325lect13-2-projected


=====
CS 325 - Week 13 Asynchronous Material - Part 1
=====

=====
In this part we will:
=====
*   announcements
*   start discussion Transaction Management - Part 1
*   prep for next class? (or maybe that will be in a later part)

*   There ARE CS 325 labs on Friday, November 19th!

*   Remember that you Project DESIGN Draft Milestone is due
    by 11:59 pm on Friday, November 19th!

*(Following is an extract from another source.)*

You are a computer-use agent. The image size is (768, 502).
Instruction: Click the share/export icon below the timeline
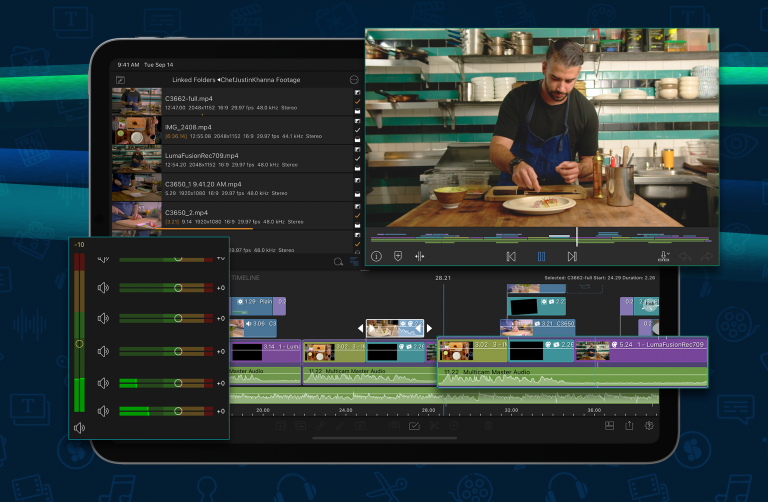629,425
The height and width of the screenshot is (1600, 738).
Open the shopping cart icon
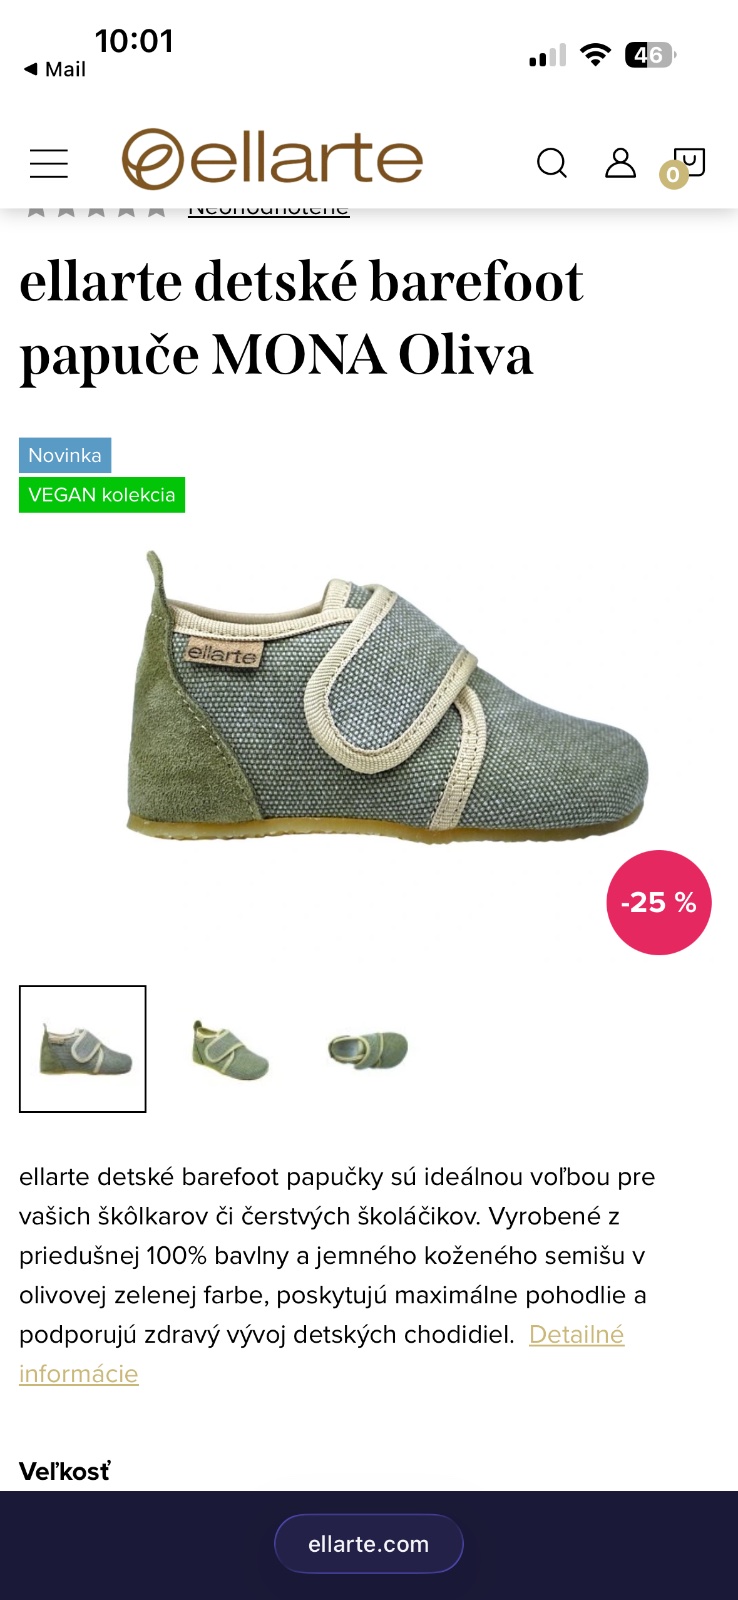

*   (Homework 10 will come out this weekend, and be due 11:59 pm
    on Friday, DECEMBER 3rd.)

*   PLEASE remember to register for Spring 2022 when registration
    window/enrollment appointment opens!

=====
*   Transaction Management and Concurrency Control - part 1
=====
*   concept of a TRANSACTION

*   in database terms, we define this more specifically than you
    may have seen before:
    *   starts with the concept of a transaction being
        a LOGICAL UNIT of WORK (luw)

    *   the idea here: we'd like a transaction NOT to be
        "partially" done; logically, we would like it to be
	as IF it was one, indivisible unit, either completely
	completed or as if it were never started;

    *   logical unit? ...the transaction might actually consist
        of numerous separate steps, but we want it in effect to be
	as if it were one single step;

    *   a transaction can be a real-world event (significant in some
        scenario) that we want to be treated as a "single" logical piece;
	*   a sale of an item
	*   a deposit into an account
	*   a registration for a course
	*   a reservation for a plane seat
	*   a sale of a concert ticket
	*   etc.!

    *   consider a transfer of $100 from a bank customer's savings accounts
        to their checking account:
	*   might actually consist of a set of steps

        1.  read savings account balance (into a local variable or
	    register)
	2.  reduce savings balance by 100 (in that local variable or
	    register)
	3.  write the new savings balance back into the database
	4.  read the checking account balance (into a local variable or
            register)
	5.  increase the checking balance by 100 (in that local variable or
            register)
	6.  write the new checking balance back into the database

        What if, after the first 4 steps, something went wrong?
	(power outage, hard drive failure, network issue, etc.)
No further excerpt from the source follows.